Mama bear’s fine line…

In helping my boys to navigate hard things, I have to walk a fine line…a line between advocacy and independence, a line between coping and moping, and a line between self worth and losing yourself. My goals in mothering my teen-aged boys:

  • Promote positive self talk. I don’t want my sons to be their own worst enemy. So often I hear my younger son get down on himself. I can see my older son, who never utters a word, letting his inner monologue get down on him. I try to frame my questions in a growth oriented way, like ‘What did you learn from…’ , “what was the best part of the game/match?’, and I always affirm that no matter what the outcome of a situation- a football game, wrestling match, test, relationship- as long as they worked hard, did their best and learned from the experience, I am proud of them. Being the best doesn’t matter, being the best version of yourself does.
  • Honest conversations- I always try to keep it real. And I always tell my boys that no matter what they can talk to me about anything! And they have. And it isn’t always fun. We have talked about sex, condoms, rumor spreading, ‘fast’ girls, nice girls, personal concerns…I always try to be level headed and not over the top…because I have been known to be. The thing is, I want them to trust me, and that means that I have to keep my cool even when I feel like blowing my top. That means that sometimes I have to give them more grace than I feel, because if I come down hard, then I am not living up to the ‘you can trust me with your secrets’ mantra and they stop telling me their concerns and worries. I would rather have them come tell me things I may not want to hear, knowing they can count on me to help them solve the problem, than for them to suffer in silence.
  • Encourage them to be real- I always make it a point to tell my kids ‘The thing I love most about you is______’…and it is usually something goofy like ‘You hold my purse while we are shopping and don’t care what other people think’. I make sure they know that I value their little things that make them real, that make them human, that make them different. These are the things that they might not value about themselves because it ins’t ‘cool’. I love that my son will wear a hoodie to school that his dad picked up from an HVAC distributor, instead of the Addidas one in his closet.. I love that my teenage boys will have a mud fight at the brook by our house. I love that my kid picks up road kill to process the bones. They are unique, and they are themselves, and they are learning to measure themselves by the yardstick of their own values, not what society tells them to value.

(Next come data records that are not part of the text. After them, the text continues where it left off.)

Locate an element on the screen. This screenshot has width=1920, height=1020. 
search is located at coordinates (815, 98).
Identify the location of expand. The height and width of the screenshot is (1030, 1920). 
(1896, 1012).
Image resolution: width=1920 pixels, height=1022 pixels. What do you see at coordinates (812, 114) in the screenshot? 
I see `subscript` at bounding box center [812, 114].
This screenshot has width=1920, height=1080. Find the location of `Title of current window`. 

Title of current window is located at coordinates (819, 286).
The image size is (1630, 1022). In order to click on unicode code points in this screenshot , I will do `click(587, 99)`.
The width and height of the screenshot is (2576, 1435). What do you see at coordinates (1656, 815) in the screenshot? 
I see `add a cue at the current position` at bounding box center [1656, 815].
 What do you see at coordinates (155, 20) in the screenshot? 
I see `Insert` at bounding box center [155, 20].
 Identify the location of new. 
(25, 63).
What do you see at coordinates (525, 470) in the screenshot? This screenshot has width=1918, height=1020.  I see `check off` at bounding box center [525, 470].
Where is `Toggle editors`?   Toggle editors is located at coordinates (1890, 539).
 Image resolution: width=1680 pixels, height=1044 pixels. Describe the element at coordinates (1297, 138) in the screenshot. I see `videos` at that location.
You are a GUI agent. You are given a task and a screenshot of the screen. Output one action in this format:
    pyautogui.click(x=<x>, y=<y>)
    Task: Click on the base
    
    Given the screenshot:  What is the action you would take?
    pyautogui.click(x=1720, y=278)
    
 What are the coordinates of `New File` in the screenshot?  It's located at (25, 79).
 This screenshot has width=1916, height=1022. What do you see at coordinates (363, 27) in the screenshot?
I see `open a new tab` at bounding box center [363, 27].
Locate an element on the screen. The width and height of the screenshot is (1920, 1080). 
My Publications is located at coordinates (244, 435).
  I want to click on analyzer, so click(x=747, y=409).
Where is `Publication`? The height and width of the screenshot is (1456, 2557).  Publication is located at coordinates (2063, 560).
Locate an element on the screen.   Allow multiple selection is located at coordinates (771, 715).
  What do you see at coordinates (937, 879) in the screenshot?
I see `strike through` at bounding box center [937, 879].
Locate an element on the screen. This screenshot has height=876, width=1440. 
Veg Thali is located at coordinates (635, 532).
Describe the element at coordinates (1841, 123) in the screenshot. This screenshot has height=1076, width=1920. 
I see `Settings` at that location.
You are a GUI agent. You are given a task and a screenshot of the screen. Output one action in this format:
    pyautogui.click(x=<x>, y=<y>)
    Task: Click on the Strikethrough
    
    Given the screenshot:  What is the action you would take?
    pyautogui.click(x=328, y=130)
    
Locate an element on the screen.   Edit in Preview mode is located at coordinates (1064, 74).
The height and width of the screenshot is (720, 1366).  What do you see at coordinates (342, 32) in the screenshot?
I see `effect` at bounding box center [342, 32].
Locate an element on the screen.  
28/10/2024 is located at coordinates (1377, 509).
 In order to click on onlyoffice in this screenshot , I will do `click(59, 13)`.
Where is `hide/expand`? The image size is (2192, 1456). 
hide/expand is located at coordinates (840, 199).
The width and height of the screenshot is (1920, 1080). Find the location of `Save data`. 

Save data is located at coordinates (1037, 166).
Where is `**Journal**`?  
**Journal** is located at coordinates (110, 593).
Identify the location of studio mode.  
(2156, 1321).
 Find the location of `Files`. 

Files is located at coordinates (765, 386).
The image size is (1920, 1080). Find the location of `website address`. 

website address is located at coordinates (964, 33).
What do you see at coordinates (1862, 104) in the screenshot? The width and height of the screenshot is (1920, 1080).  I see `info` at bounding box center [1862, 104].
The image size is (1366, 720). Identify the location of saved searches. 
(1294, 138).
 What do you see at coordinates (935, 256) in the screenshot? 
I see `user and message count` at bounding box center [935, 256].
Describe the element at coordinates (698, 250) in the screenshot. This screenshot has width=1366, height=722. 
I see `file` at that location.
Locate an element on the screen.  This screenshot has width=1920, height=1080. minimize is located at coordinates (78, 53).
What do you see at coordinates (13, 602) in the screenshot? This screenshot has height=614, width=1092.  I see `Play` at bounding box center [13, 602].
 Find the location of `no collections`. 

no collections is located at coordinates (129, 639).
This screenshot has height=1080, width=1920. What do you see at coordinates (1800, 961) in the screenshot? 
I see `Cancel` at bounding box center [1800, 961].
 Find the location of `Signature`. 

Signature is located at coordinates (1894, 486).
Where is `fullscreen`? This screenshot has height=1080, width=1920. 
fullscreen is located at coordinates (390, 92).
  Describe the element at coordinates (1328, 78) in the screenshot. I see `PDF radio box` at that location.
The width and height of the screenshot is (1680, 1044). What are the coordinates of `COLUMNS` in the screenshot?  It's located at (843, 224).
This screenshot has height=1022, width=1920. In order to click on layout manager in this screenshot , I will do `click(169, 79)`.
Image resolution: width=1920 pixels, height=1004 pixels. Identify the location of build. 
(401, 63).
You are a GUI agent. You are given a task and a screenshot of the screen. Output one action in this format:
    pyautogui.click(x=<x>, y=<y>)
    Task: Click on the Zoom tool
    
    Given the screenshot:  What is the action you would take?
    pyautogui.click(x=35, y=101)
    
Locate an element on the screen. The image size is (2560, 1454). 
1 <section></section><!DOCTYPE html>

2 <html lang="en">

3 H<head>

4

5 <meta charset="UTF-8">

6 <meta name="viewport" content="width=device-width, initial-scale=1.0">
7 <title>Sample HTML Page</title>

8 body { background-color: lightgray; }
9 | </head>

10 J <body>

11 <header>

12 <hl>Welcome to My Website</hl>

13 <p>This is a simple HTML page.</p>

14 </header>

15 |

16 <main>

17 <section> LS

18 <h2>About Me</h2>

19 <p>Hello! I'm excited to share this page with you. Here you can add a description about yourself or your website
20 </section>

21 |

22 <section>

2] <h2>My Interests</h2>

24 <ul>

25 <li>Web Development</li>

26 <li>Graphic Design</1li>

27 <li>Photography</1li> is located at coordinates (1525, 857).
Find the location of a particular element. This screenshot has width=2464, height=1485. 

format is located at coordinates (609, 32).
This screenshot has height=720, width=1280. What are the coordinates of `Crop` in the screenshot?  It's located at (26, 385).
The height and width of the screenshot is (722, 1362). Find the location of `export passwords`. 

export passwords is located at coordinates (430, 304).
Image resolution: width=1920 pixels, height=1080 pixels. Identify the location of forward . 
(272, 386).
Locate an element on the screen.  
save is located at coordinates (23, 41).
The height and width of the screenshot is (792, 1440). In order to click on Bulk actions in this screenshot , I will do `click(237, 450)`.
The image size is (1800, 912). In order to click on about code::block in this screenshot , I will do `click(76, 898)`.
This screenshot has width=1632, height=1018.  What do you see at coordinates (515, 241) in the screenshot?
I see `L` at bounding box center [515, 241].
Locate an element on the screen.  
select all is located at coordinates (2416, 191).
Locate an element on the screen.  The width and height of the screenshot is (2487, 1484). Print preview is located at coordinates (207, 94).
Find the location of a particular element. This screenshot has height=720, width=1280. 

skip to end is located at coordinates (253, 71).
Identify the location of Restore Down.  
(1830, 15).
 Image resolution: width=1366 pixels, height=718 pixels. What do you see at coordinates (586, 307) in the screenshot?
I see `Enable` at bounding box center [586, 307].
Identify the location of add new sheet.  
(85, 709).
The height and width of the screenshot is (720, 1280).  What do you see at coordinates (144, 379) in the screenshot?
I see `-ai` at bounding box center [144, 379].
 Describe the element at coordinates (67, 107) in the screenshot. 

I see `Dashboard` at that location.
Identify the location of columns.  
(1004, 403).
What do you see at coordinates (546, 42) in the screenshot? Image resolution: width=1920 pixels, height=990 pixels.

As parents, we don’t really know if we passed the test until our children are grown. There are a million things I wish I could go back and do differently with my older kids (they all turned out to be amazing people in spite of my parenting mistakes), but the difference between parenting now and parenting ten years ago is vastly different. No matter what changes with the passing of time though, the goal is still the same- raise amazing people.